Jhoannes
Vingt-sept heures sans dormir et après avoir fumé autant de pipes aux herbes qu'un hobbit pendant la fête du village, un homme barbu sort de sa léthargie. Il est adossé à un tronc, quelque part dans la pampa frontalière entre deux comtés. C'est un chouette tronc. Le croissant de lune est étrangement clair, et étrangement pâle. Le feu de camp de fortune avale son dernier bois, mais Jhoannes il a encore chaud sous sa cape en peau. Il est bien. Il fixe la toute brillante là-haut, qui va bientôt disparaître derrière les premiers feuillages du printemps, parce qu'il a beau planer comme un ange depuis tout à l'heure, là, contre son chouette tronc, le monde ne l'a pas attendu pour continuer de tourner. Ni les gens pour prendre la route. Au loin, quinze silhouettes empilées dans des charrettes et sur des canassons sont en train de se faire la malle. Pendant quelques minutes, il peut encore apercevoir leurs lanternes qui s'agitent comme des feux follets. Il est un peu à la bourre, mais pas tant. C'est jouable, s'il se bouge maintenant, qu'il pense. Au ralenti qu'il pense.

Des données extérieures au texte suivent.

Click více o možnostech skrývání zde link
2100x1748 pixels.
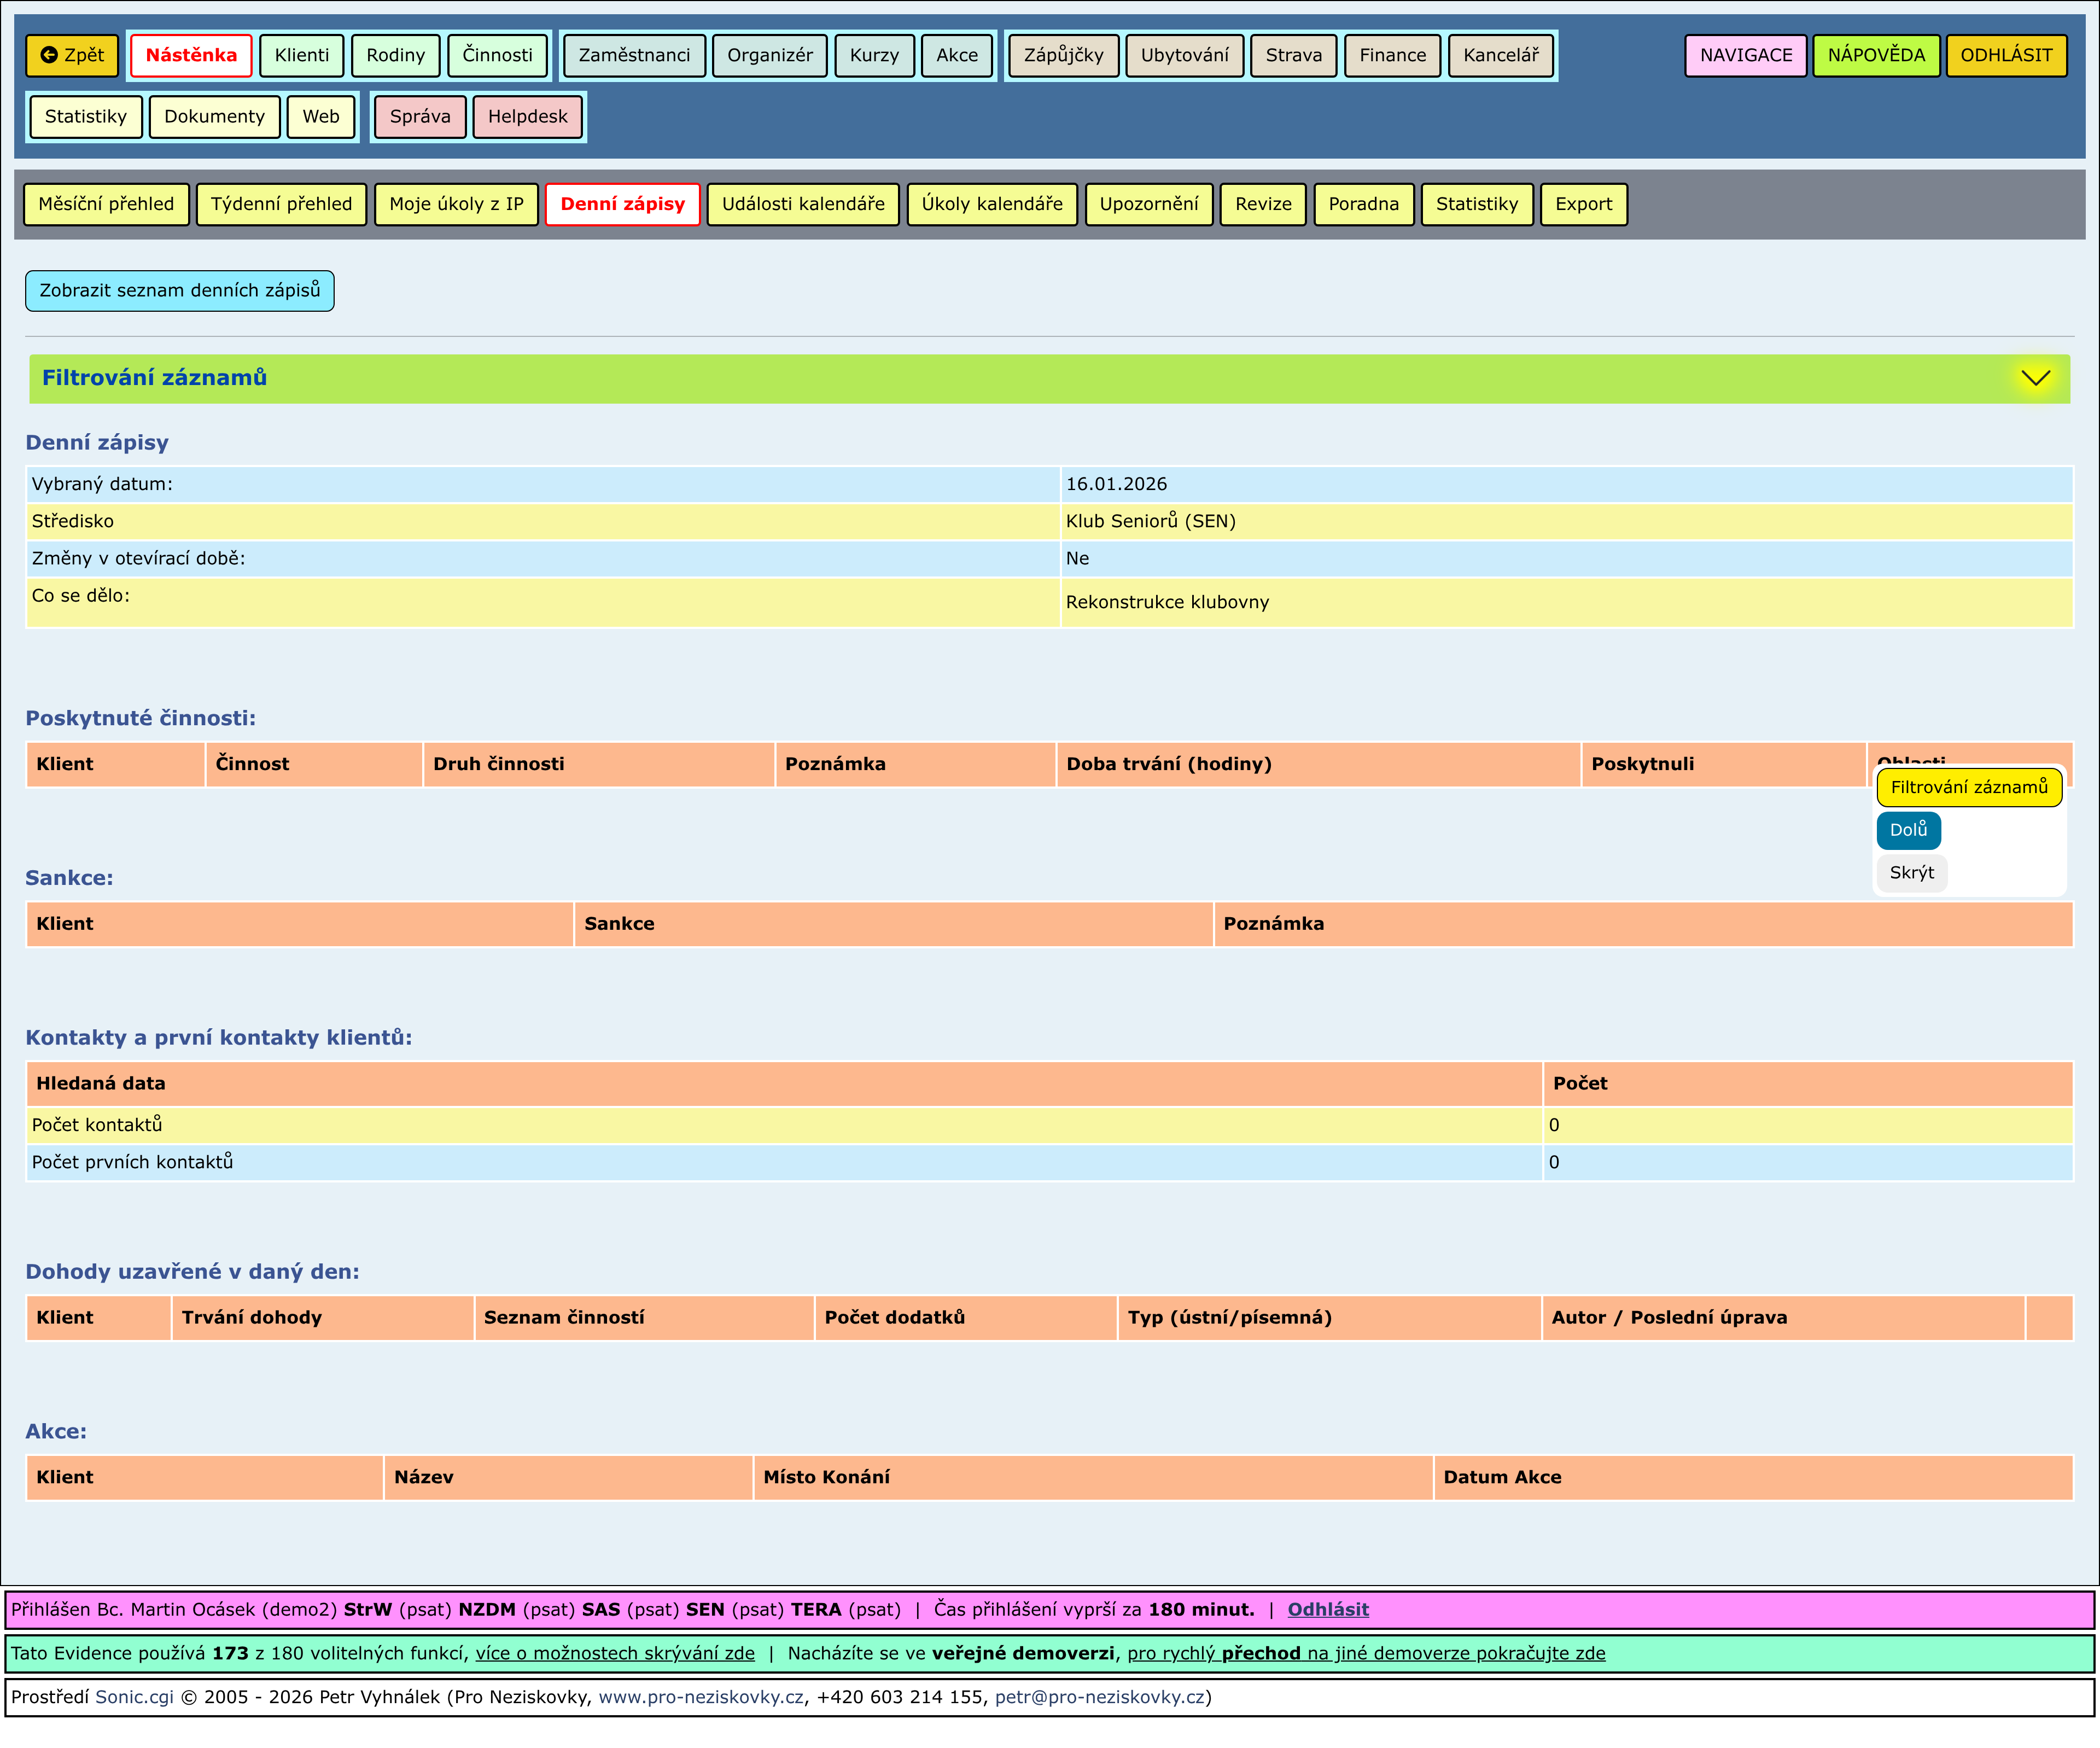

Il peut rattraper le gros du troupeau, s'il s'active suffisamment. C'est comme dans la chansonnette qu'il a gardée en tête un temps le mois dernier. Elle disait quoi déjà ? Non, ça lui vient plus. Il tente de retrouver le rythme en pianotant sur un genou mais y a rien qui remonte à la surface. C'est pas grave. De toute façon il faut se bouger de là, qu'on a dit. L'éventail d'affaires qui lui fait front atterrit dans un sac de toile grossière, en embarquant avec lui quelques brins de gazon, grains de terre et des insectes totalement affolés par la découverte soudaine de leur nouveau biome en jute. Il aura bien le temps de trier tout ça plus tard, quand ils auront fait un bout de voyage avec lui. Un bout de voyage, là, ça commence à lui revenir, les bribes du dernier refrain au hit parade qu'on a entendu partout sur les marchés en février. Même pas il aime tant les paroles, mais la mélodie est accrocheuse. Tout bas il la roucoule, son sac jeté à l'épaule, en traversant un pan de pénombre pour rejoindre son poney qui bat patiemment du sabot depuis tout à l'heure.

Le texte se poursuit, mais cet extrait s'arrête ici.